Figure 3. Increased death of iNKT cells in the absence of RasGRP1.

(A) Semi-quantitative PCR analysis of sorted CD4⁺CD8⁺ thymocytes from RasGRP1^+/- and RasGRP1^-/- mice with primers for Vα14-Jα2, Vα14-Jα18, Vα14-Jα56, and CD14 (loading control). (B) Expression of CD1d, SLAM (CD150), and SLAMF6 (Ly108) on CD4⁺CD8⁺ thymocytes from RasGRP1^+/- and RasGRP1^-/- mice. Data shown are representative of three mice per group. (C) Percentages of cell death of CD1d-Tet⁺TCRβ⁺ iNKT cells and CD1d-Tet^-TCRβ⁺ cαβT cells from thymus (mean ± SEM, n=4). (D, E) Increased Ki67 expression in RasGRP1^-/- iNKT cells.

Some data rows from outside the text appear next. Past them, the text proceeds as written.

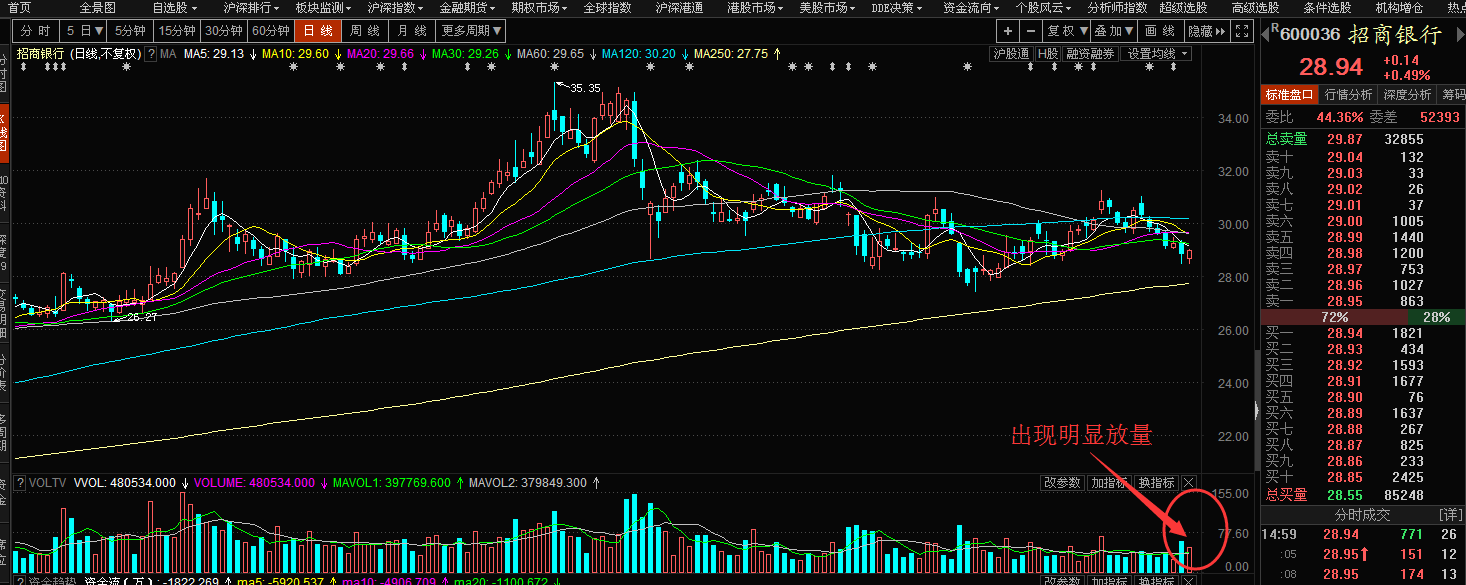Viewport: 1466px width, 585px height.
Task: Switch to the 周线 period tab
Action: coord(366,31)
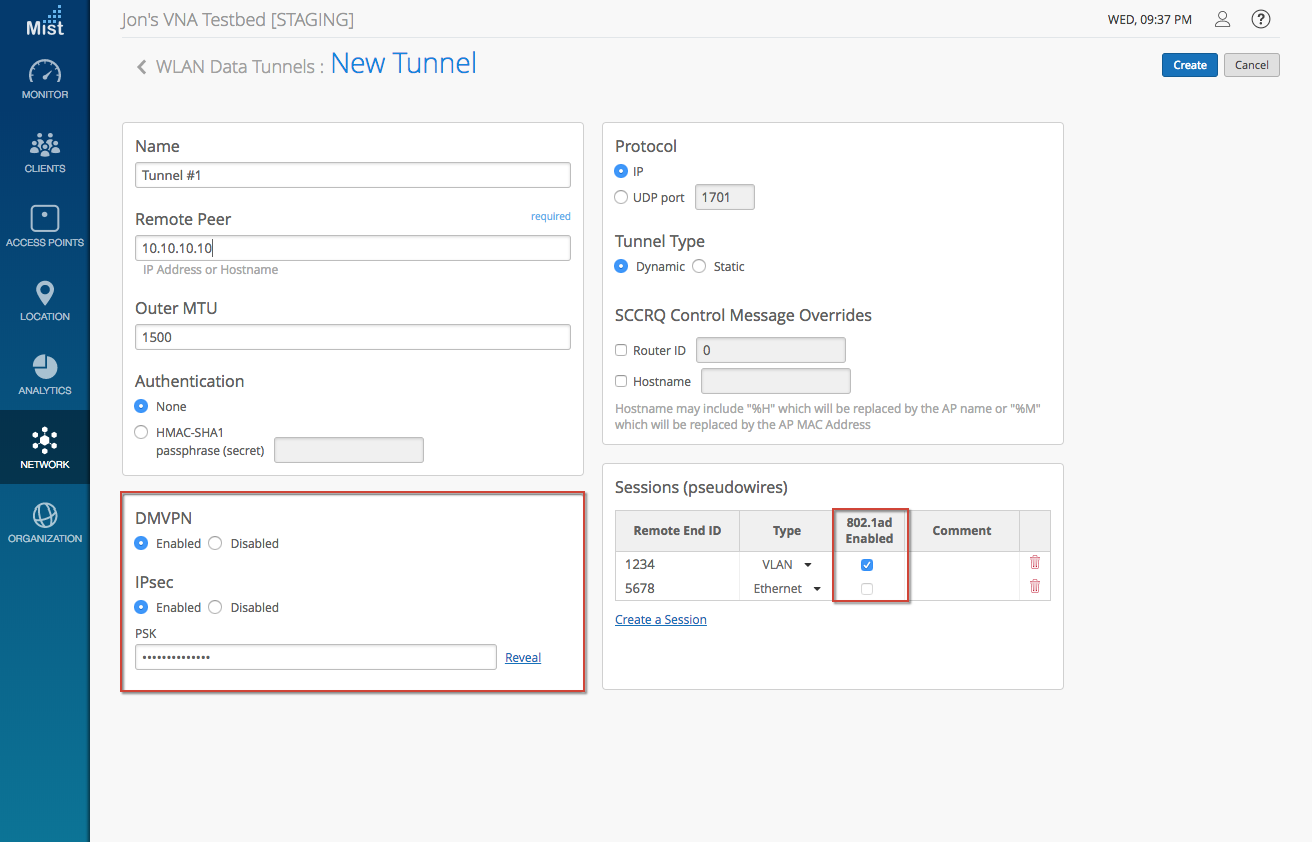Open the Organization section
Image resolution: width=1312 pixels, height=842 pixels.
[45, 524]
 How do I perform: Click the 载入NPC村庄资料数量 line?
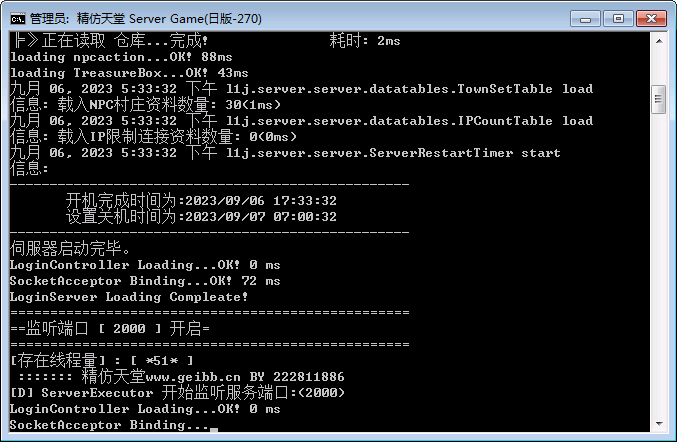(145, 104)
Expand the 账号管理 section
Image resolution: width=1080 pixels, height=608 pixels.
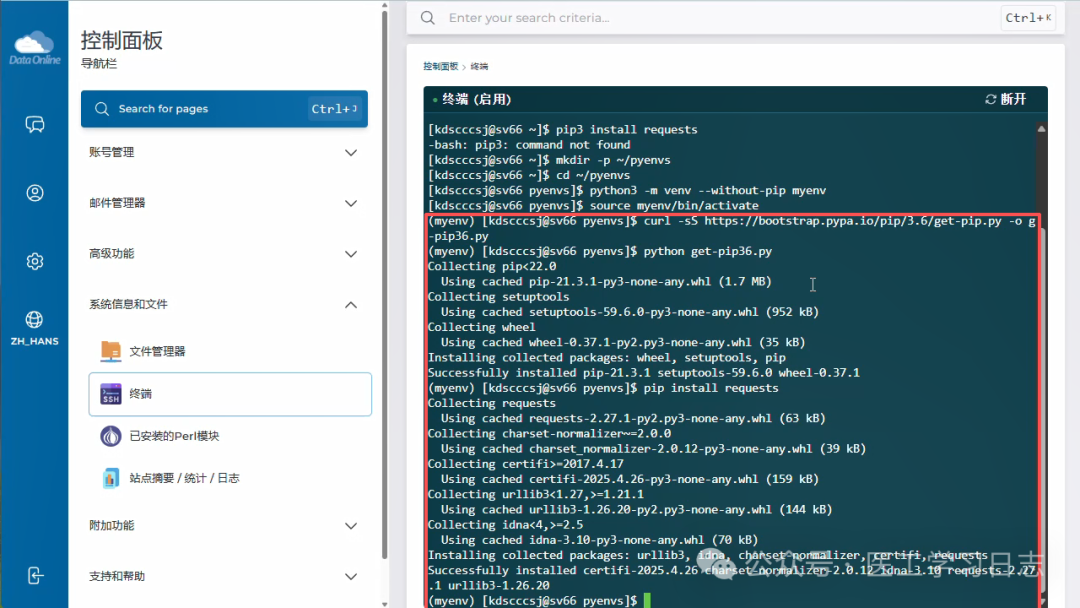(224, 152)
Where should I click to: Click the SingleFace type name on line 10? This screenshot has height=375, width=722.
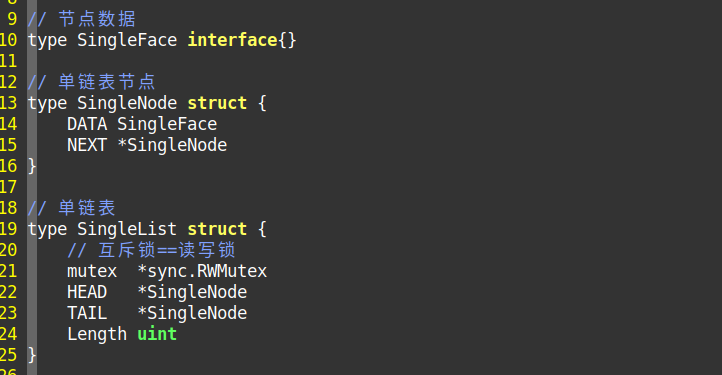click(x=127, y=41)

Ki67 expression in iNKT cells gated from WT and RasGRP1^-/- thymocytes were determined by intracellular staining. (D) Overlay of histogram for Ki67 expression of gated iNKT cells; (E) Mean ± SEM of Ki67⁺ iNKT cells from WT and RasGRP1^-/- thymus (n=5). (F) Impaired proliferation of RasGRP1^-/- iNKT cells in response to α-Galcer stimulation in vitro. CFSE-labeled WT and RasGRP1^-/- thymocytes were left unstimulated or stimulated with 125 ng/ml α-Galcer at 37°C for 72 hours. Cells were then stained for APC-CD1d-Tet and TCRβ. Overlaid histograms show CFSE levels in gated WT and RasGRP1^-/- iNKT cells. (G) Real-time PCR analysis of mRNA expression of various proteins in sorted CD4⁺CD8⁺ thymocytes from RasGRP1^+/- and RasGRP1^-/- mice. *p<0.05; **, p<0.01 (Student t-test).